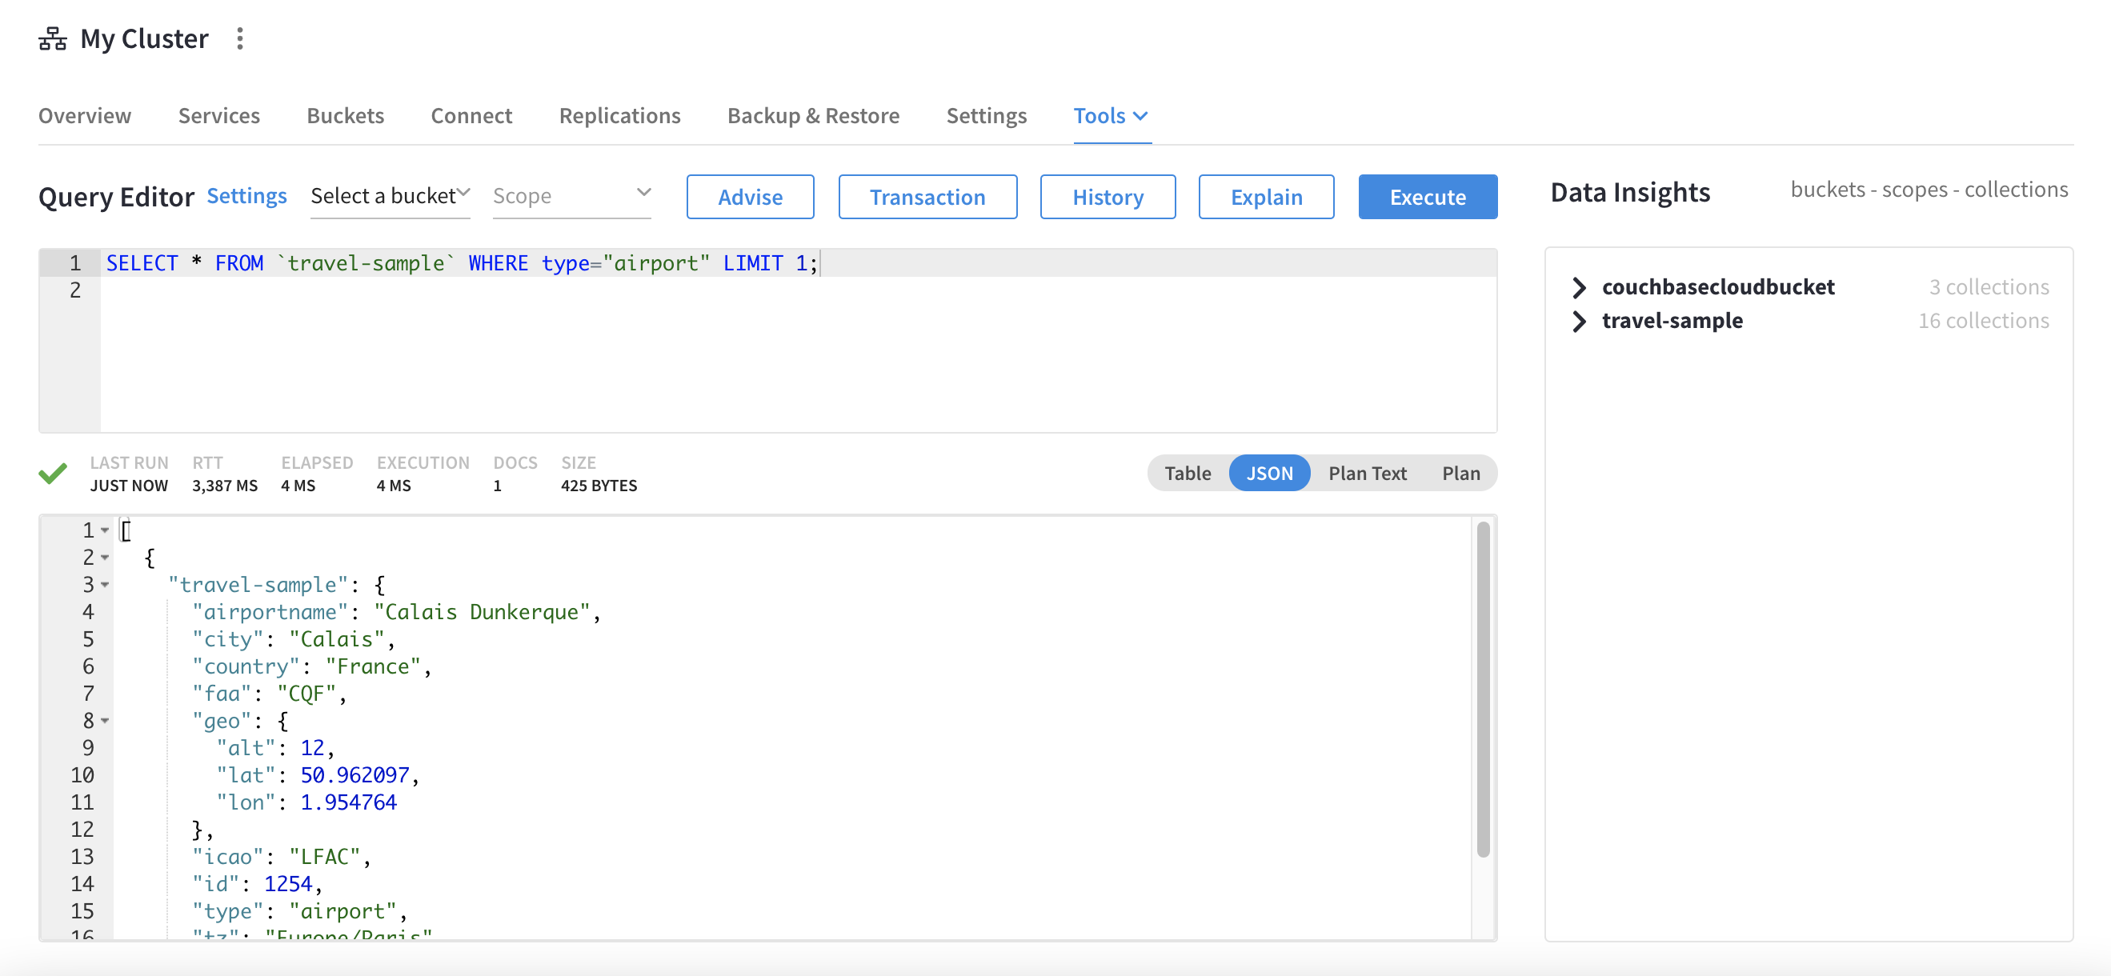Open the Scope dropdown
The image size is (2111, 976).
tap(571, 196)
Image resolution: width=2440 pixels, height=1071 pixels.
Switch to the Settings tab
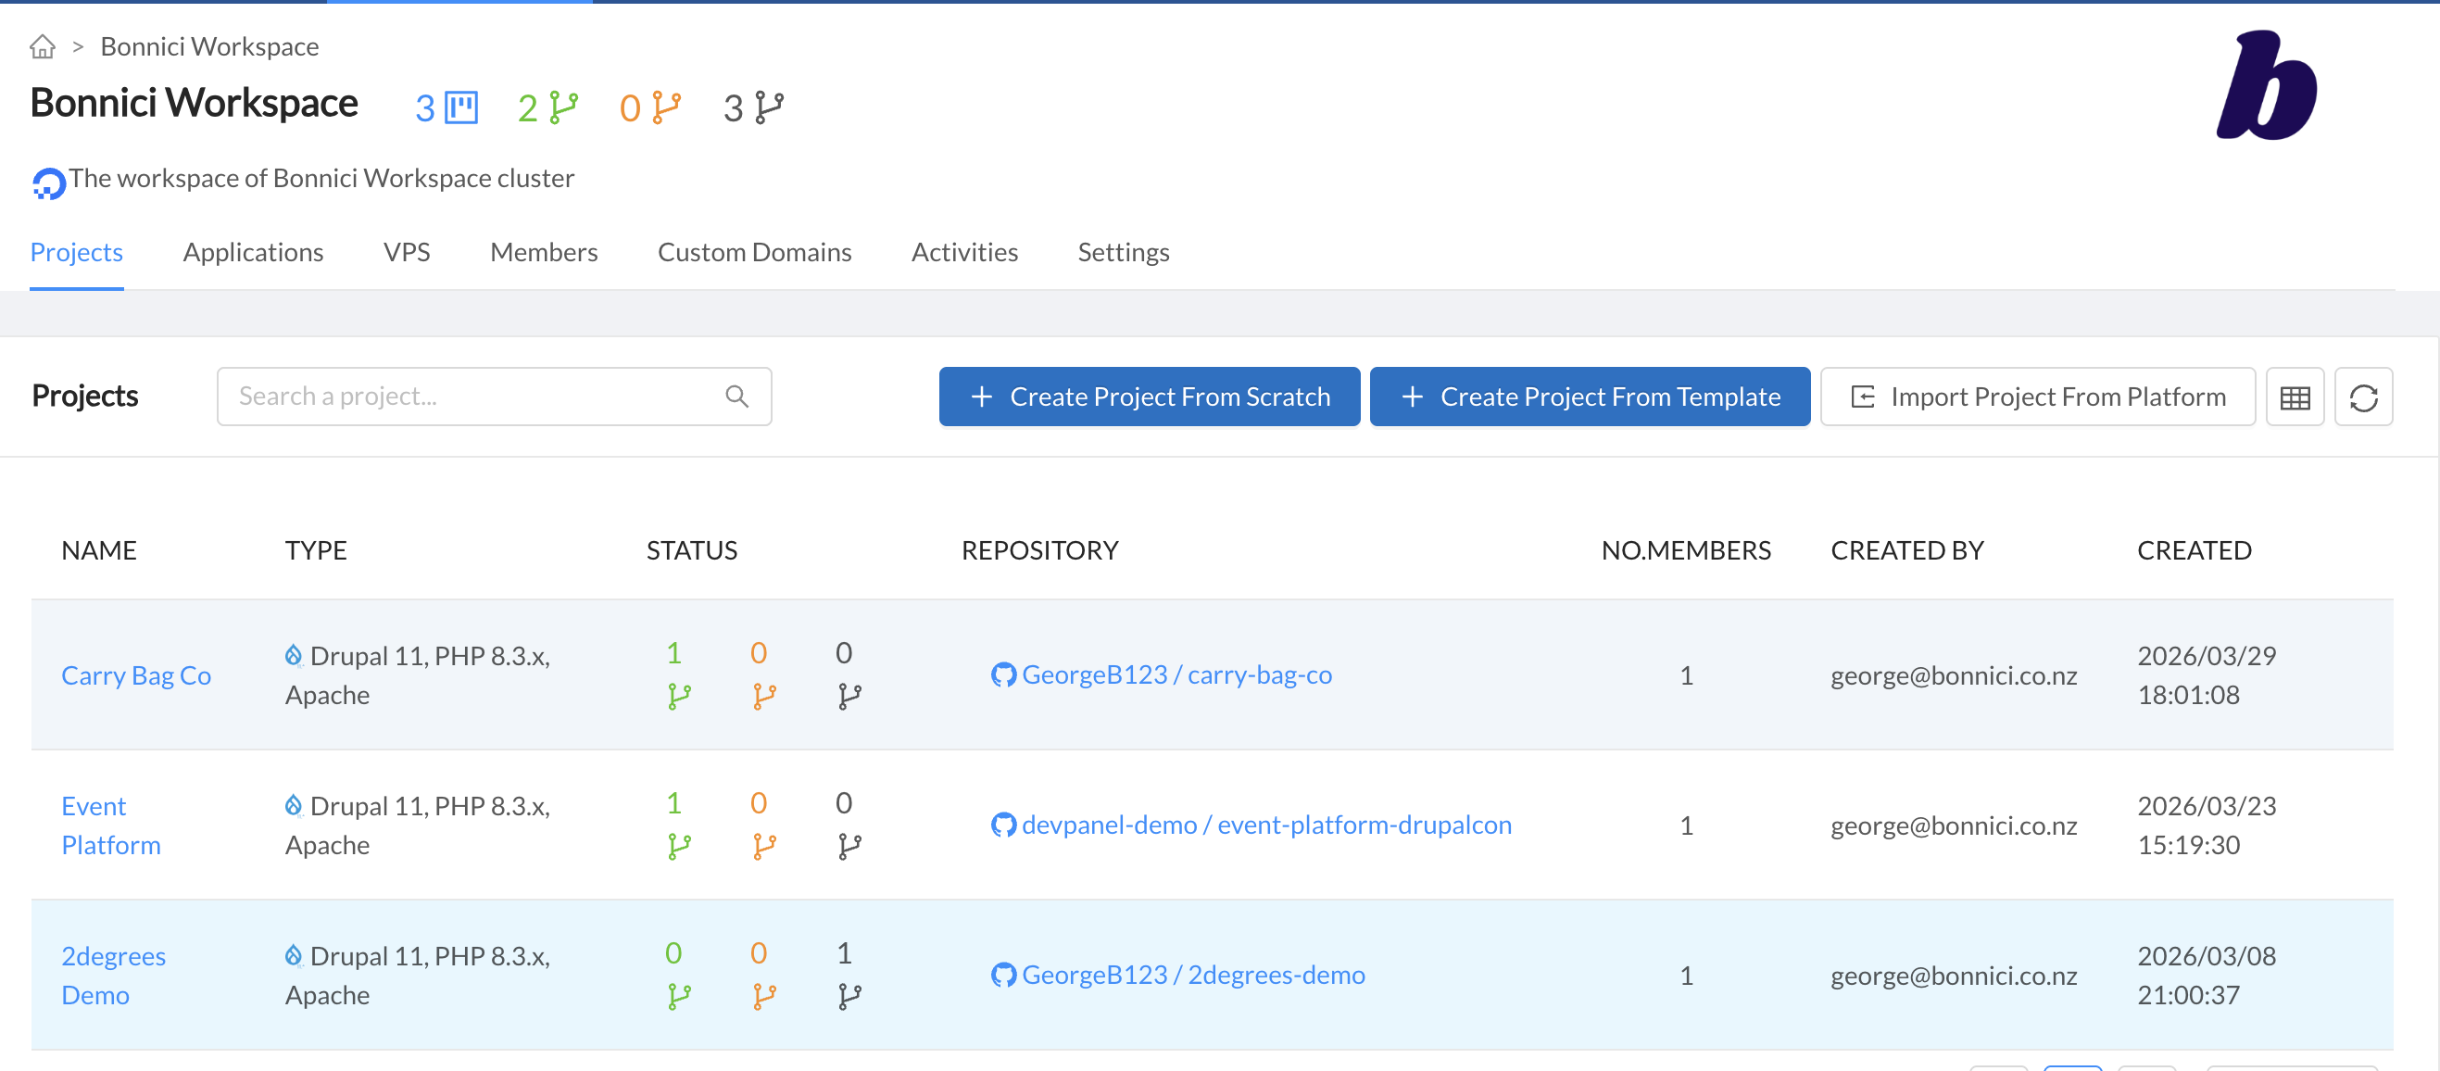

What you need to do: From the line with "Image resolution: width=2440" down to the end of the entries, retype each line exactly as written, but drop the pictures.

Result:
Image resolution: width=2440 pixels, height=1071 pixels.
Switch to the Settings tab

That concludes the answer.